### WORK TO COMPLETE
Echo verbatim the stretch of material running from the line containing "Task: Click the pale circle north of Viterbo" through the line containing "pyautogui.click(x=69, y=52)".

### MATERIAL PROVIDED
::::

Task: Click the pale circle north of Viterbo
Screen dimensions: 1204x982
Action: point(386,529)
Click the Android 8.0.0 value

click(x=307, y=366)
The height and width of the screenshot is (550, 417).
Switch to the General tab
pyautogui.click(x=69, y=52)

::::

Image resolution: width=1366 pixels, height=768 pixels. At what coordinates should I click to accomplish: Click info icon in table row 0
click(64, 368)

::::

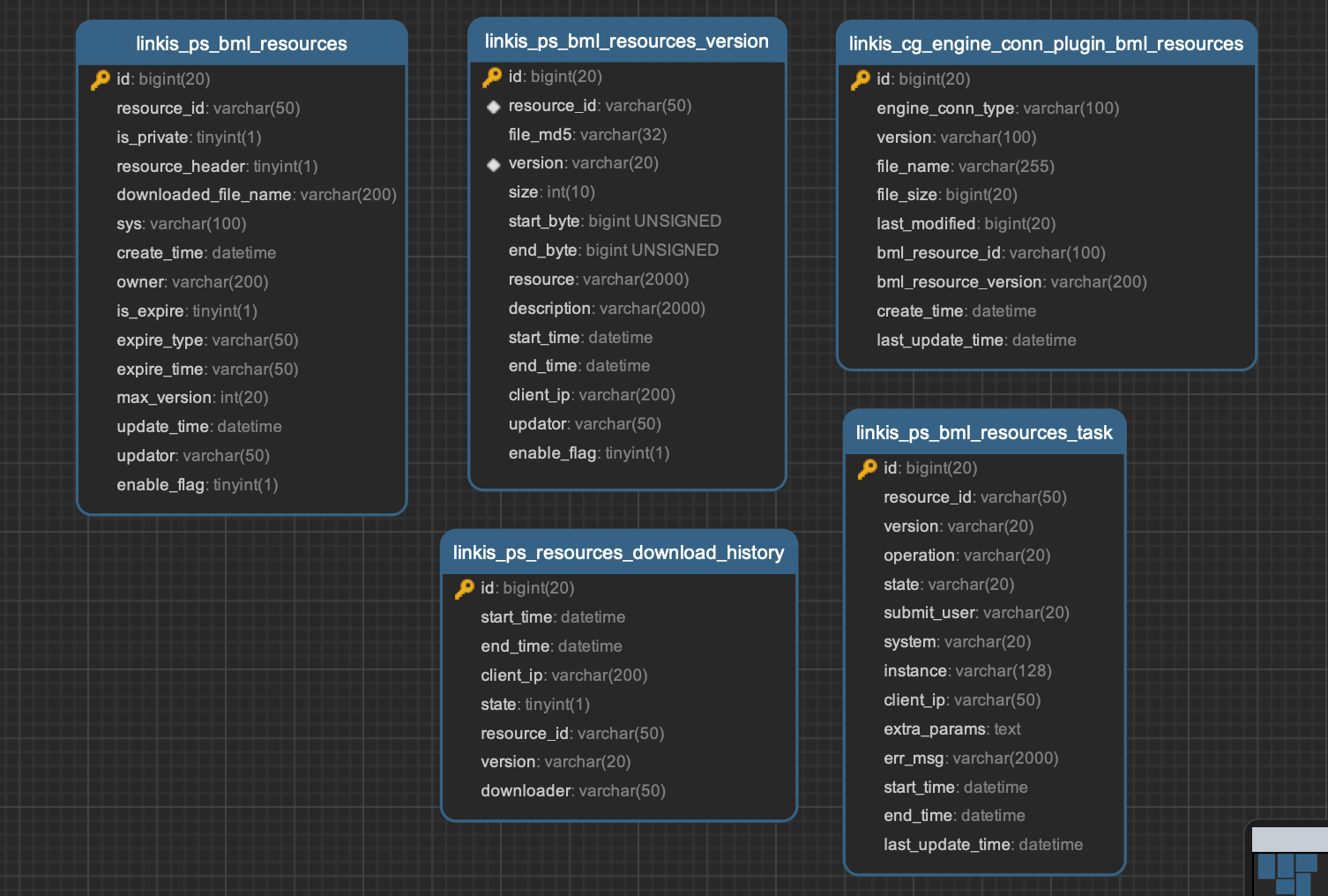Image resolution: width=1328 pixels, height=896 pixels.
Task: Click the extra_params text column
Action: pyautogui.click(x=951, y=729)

::::

### ANSWER
Task: Click the pale circle north of Viterbo
Screen dimensions: 1204x982
Action: point(386,529)
Click the Android 8.0.0 value

click(x=307, y=366)
The height and width of the screenshot is (550, 417).
Switch to the General tab
pyautogui.click(x=69, y=52)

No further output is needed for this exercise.